**TASK SET:**
(a) Answer these from the hmac passage, one per line:
(i) Besides the number of clusters, what can be specified when starting the tree?
(ii) Which two functions can visualize or extract hard or soft clustering?
(iii) With the plot=F option, what does soft.hmac return?
(b) Turn the paragraph of the hmac passage that begins "With the \texttt{plot=F} option" into a short list that keeps its main facts.
(c) In the hmac passage, please update everything from "Moreover one can" down to "to be specified.", swapping "level" for "depth".

**PROVIDED PASSAGE:**
☆ ☆ ☆
Moreover one can specify the number of clusters or the level from which
one wishes to start the tree.

<<fig=TRUE,height=6,width=12>>=
plot(mix4.hmac,n.cluster=2)
@



Alternatively one can use the \texttt{hard.hmac} or \texttt{soft.hmac} to visualize or extract  the hard or
soft clustering of a specified level or a user specified number of cluster.

To get the hard and soft cluster plot, either the number of clusters or the clustering level needs to be specified.
<<fig=TRUE,height=6,width=12>>=
par(mfrow=c(1,2))
hard.hmac(disc2d.hmac,n.cluster=2)
soft.hmac(disc2d.hmac,level=3)
par(mfrow=c(1,1))
@

With the \texttt{plot=F} option  \texttt{hard.hmac} will return the membership of each obsearvation while \texttt{soft.hmac} will return the posterior probability of each point and the boundary point as well.
☆ ☆ ☆
**DATA SEGMENT:**
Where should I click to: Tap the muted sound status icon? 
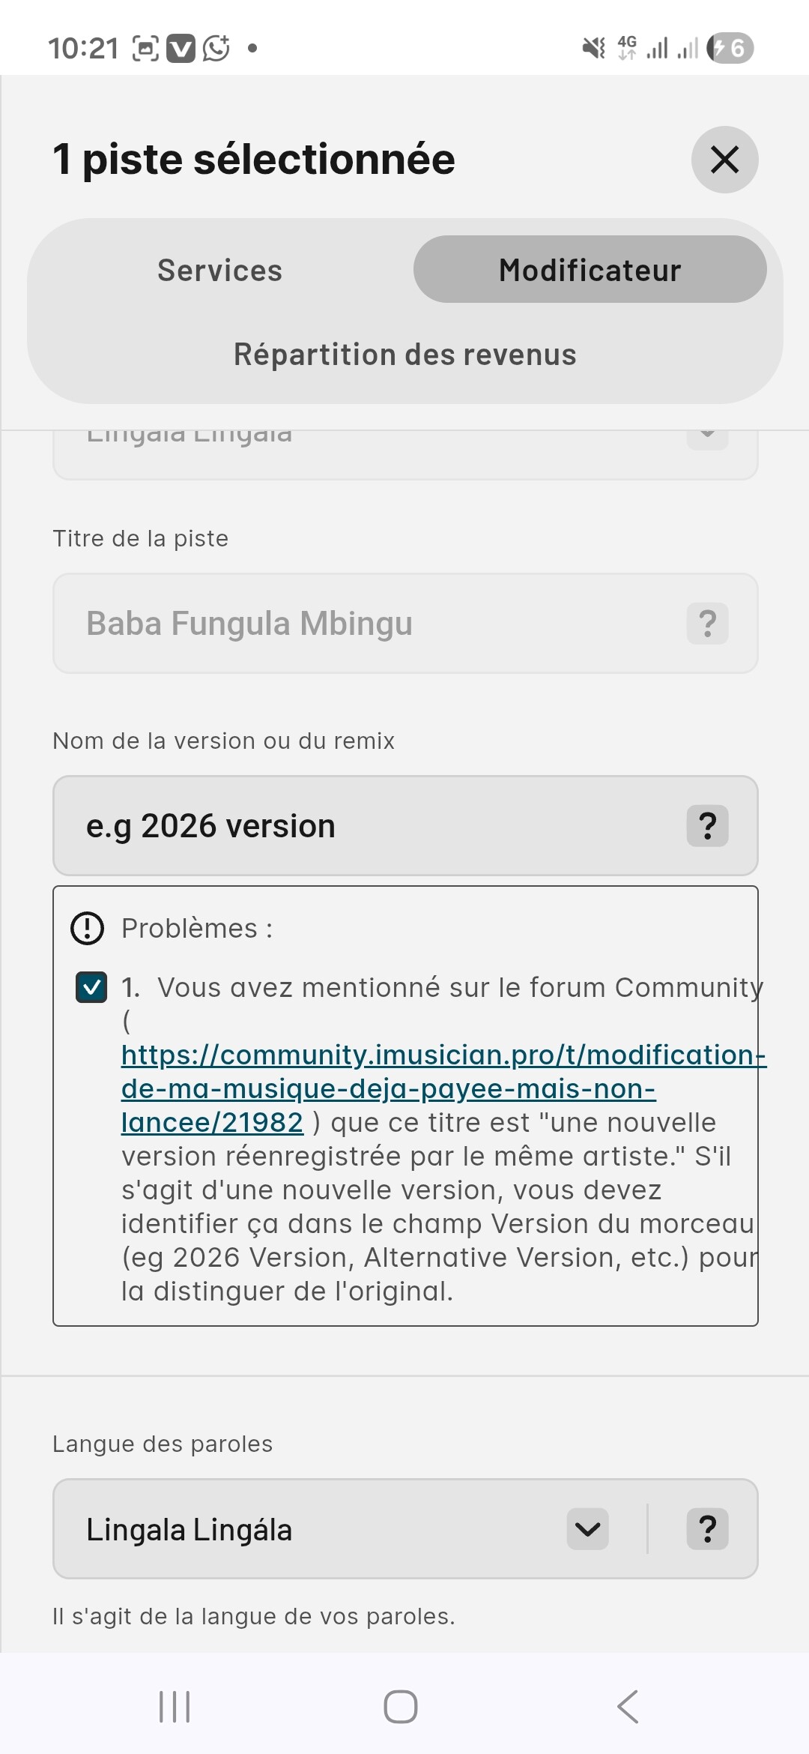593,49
☆ ☆ ☆
**TASK ANSWERS:**
(a)
(i) The level from which one wishes to start the tree.
(ii) hard.hmac and soft.hmac.
(iii) The posterior probability of each point and the boundary point.

(b)
- With the plot=F option, hard.hmac returns the membership of each observation.
- With the same option, soft.hmac returns the posterior probability of each point and the boundary point.

(c)
Moreover one can specify the number of clusters or the depth from which
one wishes to start the tree.

<<fig=TRUE,height=6,width=12>>=
plot(mix4.hmac,n.cluster=2)
@



Alternatively one can use the \texttt{hard.hmac} or \texttt{soft.hmac} to visualize or extract  the hard or
soft clustering of a specified depth or a user specified number of cluster.

To get the hard and soft cluster plot, either the number of clusters or the clustering depth needs to be specified.